> [SOURCE DATA]
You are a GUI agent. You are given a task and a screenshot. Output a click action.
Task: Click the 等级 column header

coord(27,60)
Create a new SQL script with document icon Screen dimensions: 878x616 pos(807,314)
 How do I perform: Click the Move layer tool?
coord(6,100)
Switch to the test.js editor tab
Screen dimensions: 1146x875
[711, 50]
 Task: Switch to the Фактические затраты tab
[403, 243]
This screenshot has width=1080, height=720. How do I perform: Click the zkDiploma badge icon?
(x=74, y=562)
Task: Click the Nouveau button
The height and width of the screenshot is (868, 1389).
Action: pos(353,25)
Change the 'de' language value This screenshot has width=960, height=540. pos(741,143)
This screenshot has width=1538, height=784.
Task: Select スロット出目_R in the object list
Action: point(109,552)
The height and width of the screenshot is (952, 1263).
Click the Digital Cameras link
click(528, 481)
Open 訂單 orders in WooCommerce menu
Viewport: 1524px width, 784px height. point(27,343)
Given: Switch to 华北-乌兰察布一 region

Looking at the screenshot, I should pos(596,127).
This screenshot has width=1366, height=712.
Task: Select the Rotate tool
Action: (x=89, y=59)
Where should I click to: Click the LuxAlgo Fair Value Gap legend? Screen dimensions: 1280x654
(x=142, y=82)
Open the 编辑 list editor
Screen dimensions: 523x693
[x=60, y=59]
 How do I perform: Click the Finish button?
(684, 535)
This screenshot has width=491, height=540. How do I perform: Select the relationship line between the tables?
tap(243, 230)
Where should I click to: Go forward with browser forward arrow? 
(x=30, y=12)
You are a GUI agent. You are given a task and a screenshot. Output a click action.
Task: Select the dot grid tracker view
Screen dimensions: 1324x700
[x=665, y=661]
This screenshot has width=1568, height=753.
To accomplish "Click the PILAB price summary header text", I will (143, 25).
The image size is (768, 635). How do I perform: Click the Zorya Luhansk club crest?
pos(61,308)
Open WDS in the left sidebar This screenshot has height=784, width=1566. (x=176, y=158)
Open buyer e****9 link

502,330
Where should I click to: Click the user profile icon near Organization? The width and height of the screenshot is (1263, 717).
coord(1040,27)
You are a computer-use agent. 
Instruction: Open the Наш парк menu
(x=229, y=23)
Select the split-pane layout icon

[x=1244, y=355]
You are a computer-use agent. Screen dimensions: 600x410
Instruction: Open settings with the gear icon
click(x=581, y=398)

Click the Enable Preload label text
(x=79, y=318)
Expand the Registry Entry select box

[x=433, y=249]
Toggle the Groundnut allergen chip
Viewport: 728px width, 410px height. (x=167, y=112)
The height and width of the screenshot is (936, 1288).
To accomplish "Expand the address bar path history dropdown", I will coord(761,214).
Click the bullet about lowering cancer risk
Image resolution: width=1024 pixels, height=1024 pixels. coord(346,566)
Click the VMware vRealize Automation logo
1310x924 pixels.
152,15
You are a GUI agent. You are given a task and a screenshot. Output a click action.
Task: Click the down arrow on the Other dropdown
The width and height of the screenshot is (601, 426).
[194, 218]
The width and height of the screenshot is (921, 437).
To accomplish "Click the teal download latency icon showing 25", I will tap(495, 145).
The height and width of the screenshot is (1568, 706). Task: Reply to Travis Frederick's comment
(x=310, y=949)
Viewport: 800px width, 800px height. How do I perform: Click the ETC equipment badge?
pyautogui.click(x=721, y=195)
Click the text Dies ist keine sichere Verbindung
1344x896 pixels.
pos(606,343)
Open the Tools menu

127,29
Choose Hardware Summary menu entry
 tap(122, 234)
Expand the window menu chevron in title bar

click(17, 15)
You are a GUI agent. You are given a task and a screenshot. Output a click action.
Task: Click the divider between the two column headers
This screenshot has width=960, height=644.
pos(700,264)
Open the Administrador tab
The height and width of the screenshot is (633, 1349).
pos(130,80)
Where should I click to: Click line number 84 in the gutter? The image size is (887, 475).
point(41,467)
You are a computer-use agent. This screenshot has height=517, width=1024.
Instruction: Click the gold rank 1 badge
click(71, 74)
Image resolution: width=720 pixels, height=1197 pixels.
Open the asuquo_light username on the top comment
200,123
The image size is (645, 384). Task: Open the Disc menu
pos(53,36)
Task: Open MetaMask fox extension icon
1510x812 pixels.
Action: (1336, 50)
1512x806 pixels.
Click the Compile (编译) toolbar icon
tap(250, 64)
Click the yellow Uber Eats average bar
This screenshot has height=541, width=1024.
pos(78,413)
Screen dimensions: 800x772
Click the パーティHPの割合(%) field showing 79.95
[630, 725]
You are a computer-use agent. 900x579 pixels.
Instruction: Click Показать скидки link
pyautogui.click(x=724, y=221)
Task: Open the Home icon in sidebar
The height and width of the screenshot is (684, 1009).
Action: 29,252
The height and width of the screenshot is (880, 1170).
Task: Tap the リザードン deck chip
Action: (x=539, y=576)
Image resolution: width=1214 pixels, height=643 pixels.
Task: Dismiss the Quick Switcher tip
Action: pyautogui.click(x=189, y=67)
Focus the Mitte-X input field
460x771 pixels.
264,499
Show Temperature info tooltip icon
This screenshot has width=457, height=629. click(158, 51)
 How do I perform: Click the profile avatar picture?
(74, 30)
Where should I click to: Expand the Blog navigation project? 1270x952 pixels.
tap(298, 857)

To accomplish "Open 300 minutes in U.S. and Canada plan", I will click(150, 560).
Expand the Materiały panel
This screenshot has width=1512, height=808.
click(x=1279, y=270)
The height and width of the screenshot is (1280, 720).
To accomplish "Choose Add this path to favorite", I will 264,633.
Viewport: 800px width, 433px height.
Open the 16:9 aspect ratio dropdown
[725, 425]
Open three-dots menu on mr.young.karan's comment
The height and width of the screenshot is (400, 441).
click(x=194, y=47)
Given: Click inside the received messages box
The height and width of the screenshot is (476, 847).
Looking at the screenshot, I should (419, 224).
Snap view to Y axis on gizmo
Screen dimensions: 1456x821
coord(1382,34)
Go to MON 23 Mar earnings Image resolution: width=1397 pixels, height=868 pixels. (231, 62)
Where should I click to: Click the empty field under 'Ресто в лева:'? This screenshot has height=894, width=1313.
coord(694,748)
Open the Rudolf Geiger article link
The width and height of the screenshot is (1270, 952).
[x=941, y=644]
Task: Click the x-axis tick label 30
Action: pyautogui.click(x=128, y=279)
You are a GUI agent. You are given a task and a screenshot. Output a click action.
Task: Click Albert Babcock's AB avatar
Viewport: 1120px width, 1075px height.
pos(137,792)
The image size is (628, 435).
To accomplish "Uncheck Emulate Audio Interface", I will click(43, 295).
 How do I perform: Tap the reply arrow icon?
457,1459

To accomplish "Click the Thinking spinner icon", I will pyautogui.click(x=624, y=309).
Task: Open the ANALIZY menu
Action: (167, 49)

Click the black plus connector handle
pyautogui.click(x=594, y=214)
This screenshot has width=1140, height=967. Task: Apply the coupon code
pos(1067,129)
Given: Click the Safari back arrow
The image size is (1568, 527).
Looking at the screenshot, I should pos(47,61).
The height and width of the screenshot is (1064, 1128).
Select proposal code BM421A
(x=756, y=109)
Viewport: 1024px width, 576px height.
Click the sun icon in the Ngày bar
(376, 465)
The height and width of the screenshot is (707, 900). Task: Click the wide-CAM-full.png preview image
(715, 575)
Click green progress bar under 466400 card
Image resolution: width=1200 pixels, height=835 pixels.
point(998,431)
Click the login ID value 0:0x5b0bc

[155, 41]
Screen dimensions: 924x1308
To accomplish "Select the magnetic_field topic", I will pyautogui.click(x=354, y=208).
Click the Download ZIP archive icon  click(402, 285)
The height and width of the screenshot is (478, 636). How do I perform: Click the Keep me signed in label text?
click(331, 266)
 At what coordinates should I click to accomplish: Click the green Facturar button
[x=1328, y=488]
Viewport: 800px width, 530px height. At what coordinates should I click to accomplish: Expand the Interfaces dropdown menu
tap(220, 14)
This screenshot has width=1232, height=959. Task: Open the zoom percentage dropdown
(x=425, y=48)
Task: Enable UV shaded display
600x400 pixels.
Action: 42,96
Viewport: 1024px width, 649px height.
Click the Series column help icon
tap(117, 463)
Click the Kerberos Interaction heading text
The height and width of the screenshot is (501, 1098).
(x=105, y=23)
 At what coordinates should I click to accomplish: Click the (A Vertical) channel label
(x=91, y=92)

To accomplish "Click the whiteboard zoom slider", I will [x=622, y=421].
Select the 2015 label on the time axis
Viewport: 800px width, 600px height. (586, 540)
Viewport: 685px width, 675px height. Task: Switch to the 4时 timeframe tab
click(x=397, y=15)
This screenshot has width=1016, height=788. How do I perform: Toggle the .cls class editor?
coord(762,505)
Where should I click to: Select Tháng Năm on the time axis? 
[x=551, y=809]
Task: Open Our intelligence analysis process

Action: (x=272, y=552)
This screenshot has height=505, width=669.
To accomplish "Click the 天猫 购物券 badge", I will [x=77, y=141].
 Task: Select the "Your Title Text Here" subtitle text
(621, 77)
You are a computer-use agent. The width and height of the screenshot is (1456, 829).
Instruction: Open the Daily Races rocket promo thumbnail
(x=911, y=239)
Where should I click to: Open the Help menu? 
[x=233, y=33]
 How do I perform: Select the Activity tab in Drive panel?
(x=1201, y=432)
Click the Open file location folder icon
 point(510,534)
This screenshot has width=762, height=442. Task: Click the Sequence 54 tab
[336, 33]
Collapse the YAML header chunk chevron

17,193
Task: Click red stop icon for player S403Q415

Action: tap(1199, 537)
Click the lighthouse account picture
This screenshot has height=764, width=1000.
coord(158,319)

> [WHAT TO PRODUCE] Give the number of lines in the entries above that include the word "path", and nothing more.

> [RESPONSE TO THIS EXERCISE] 2